Exercise objective: Examine each line of the data, and copy the ones containing "Open".

Dataset content:
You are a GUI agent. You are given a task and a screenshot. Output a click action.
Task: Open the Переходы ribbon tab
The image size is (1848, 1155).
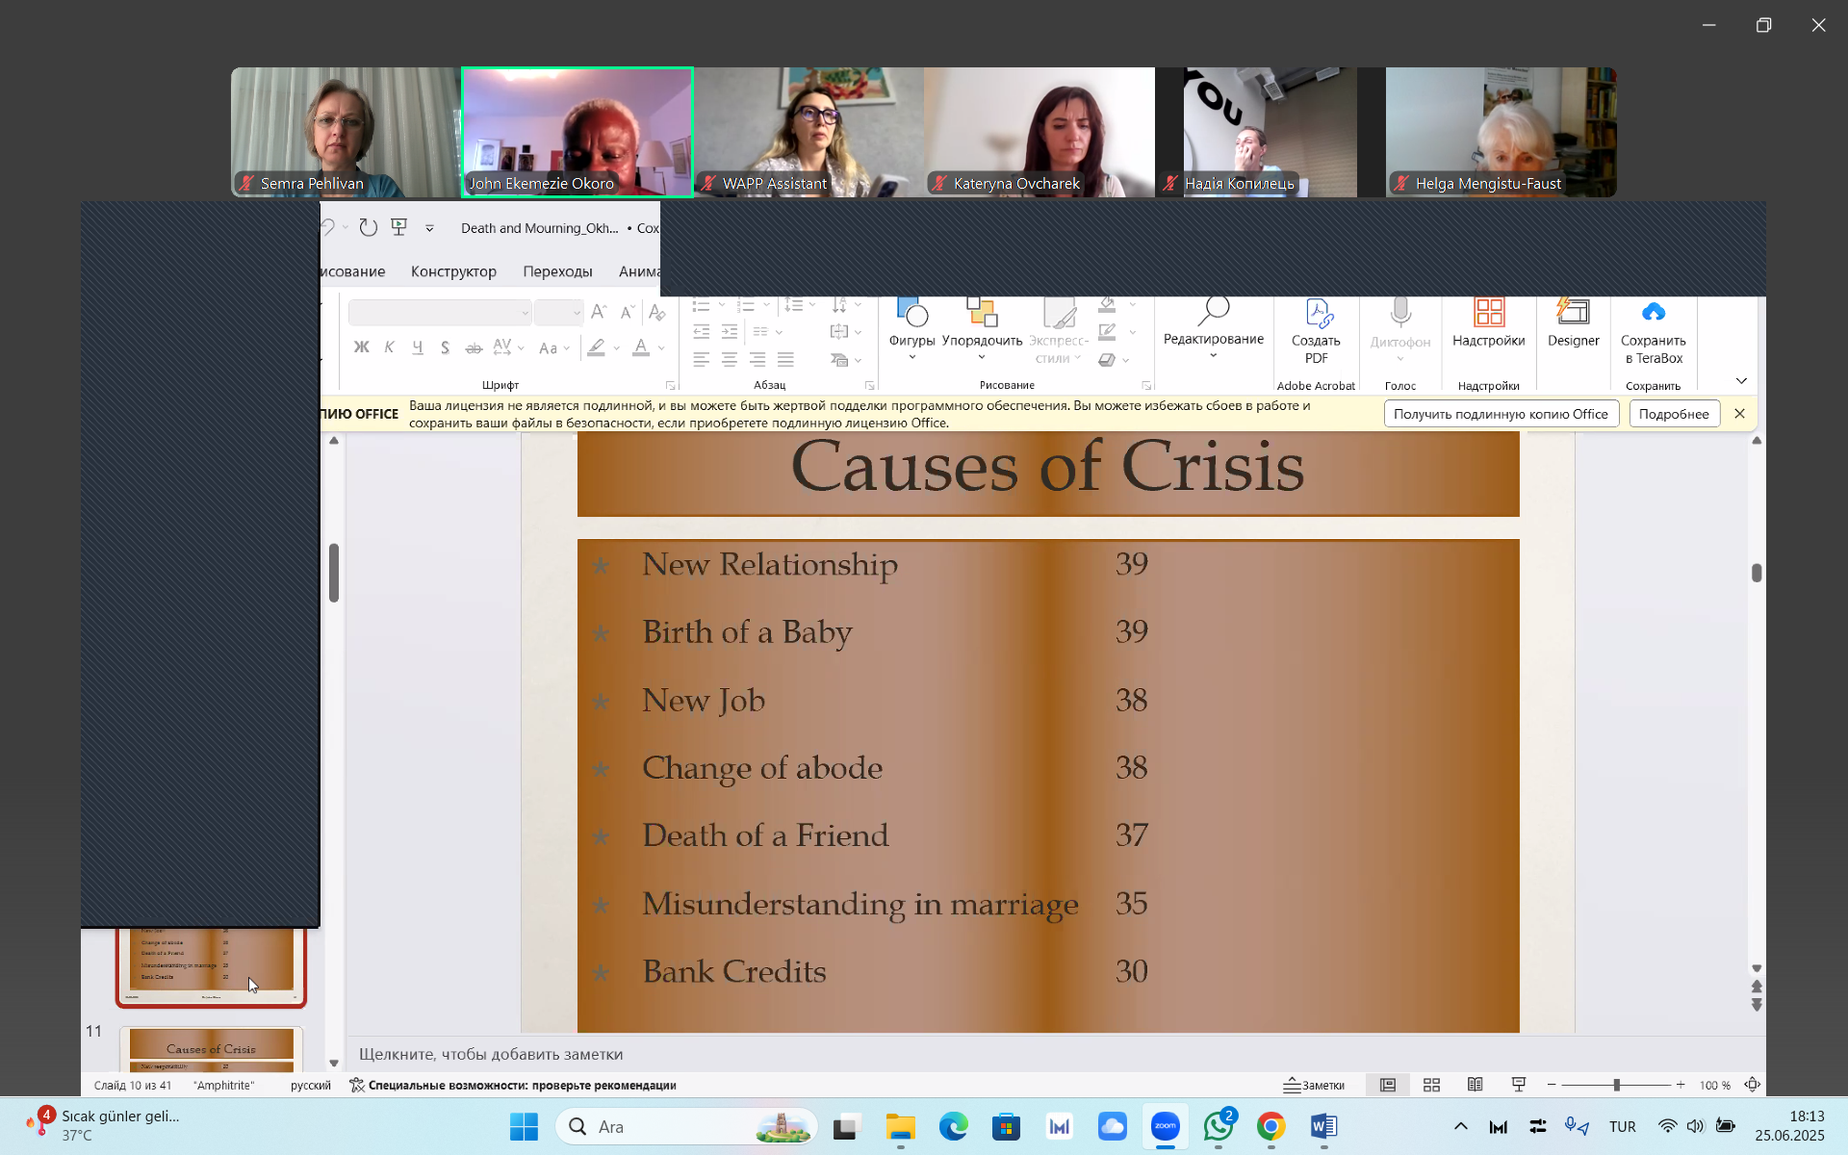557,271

==

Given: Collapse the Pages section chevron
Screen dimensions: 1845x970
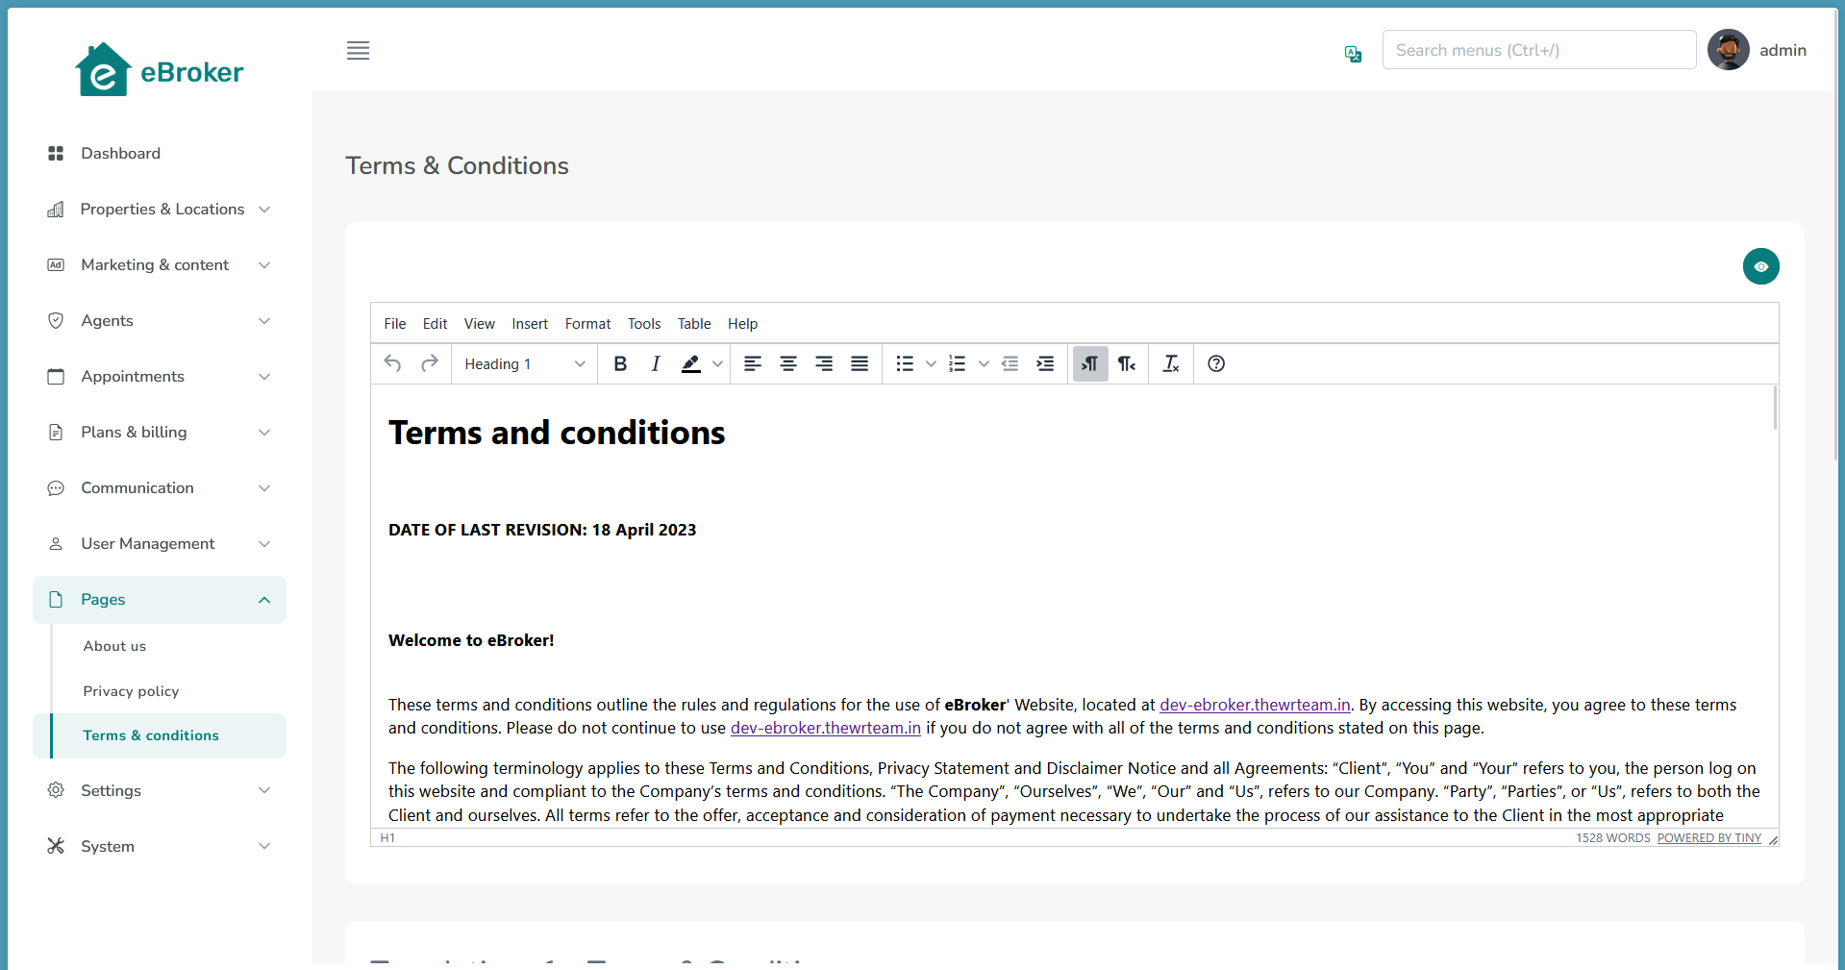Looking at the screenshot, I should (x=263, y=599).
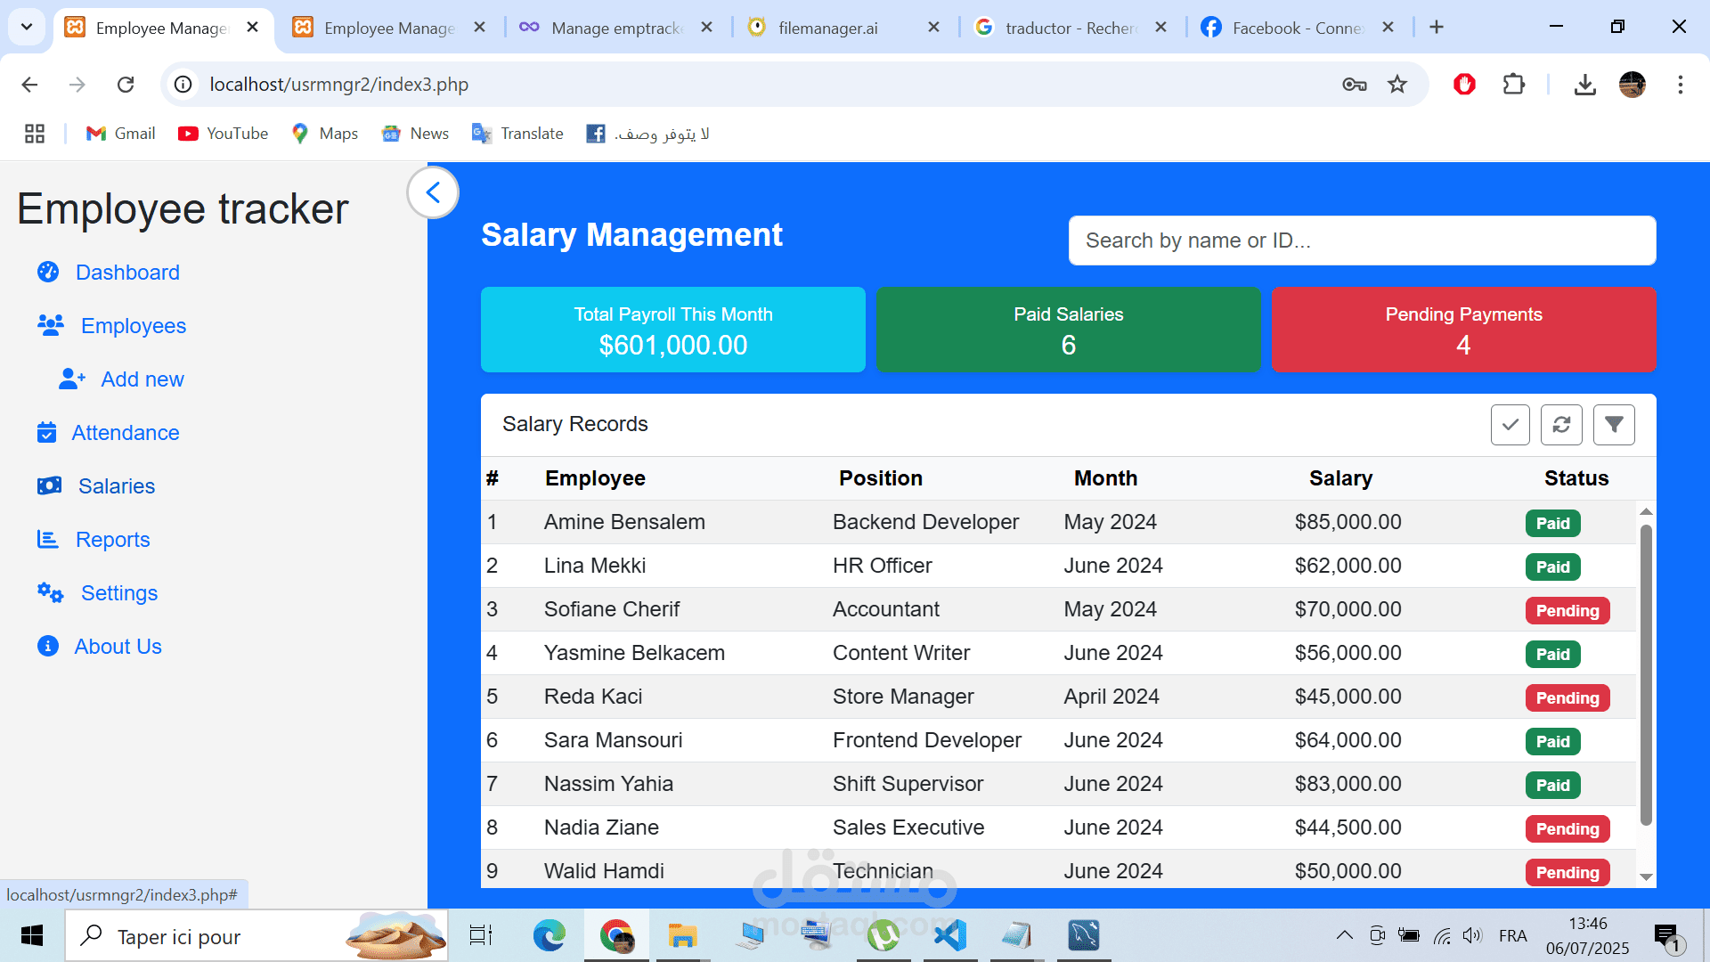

---

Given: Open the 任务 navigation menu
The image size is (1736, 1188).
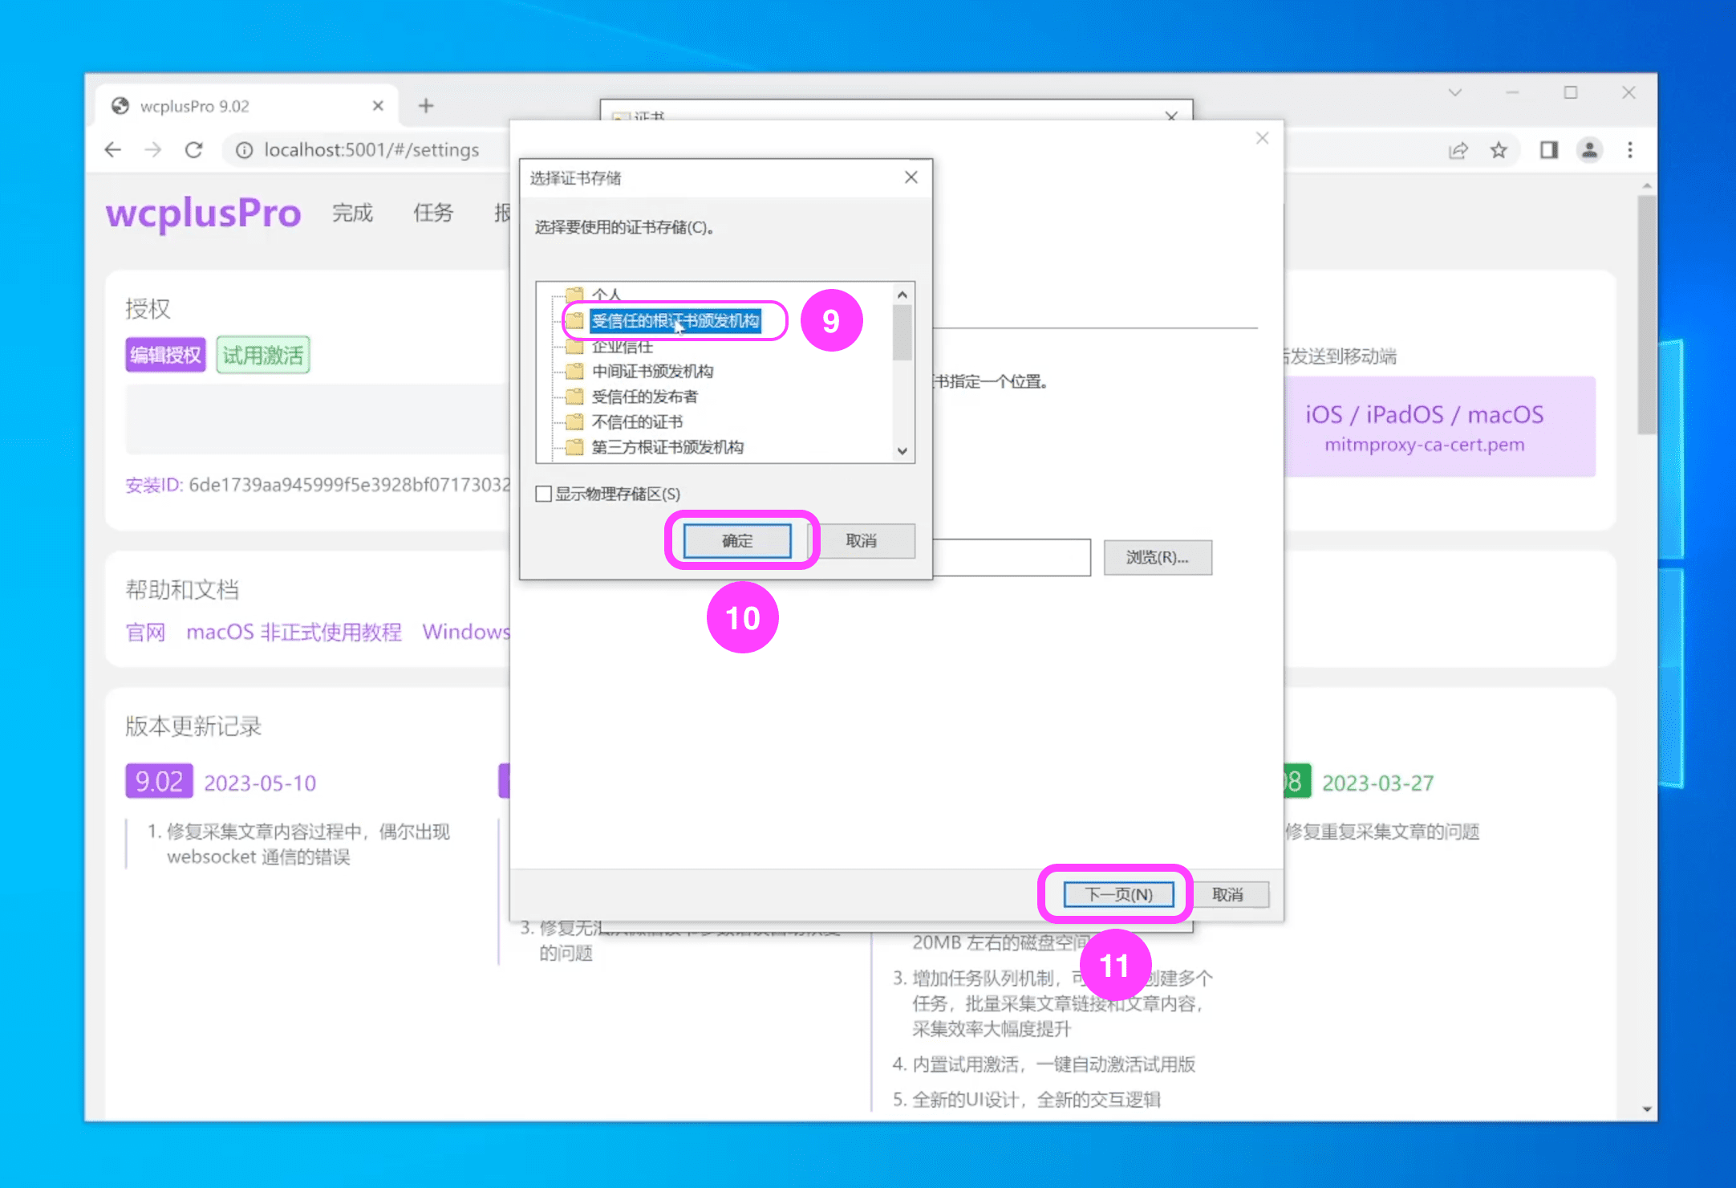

Expected answer:
Task: Open the Переходы ribbon tab
Given: Open the 任务 navigation menu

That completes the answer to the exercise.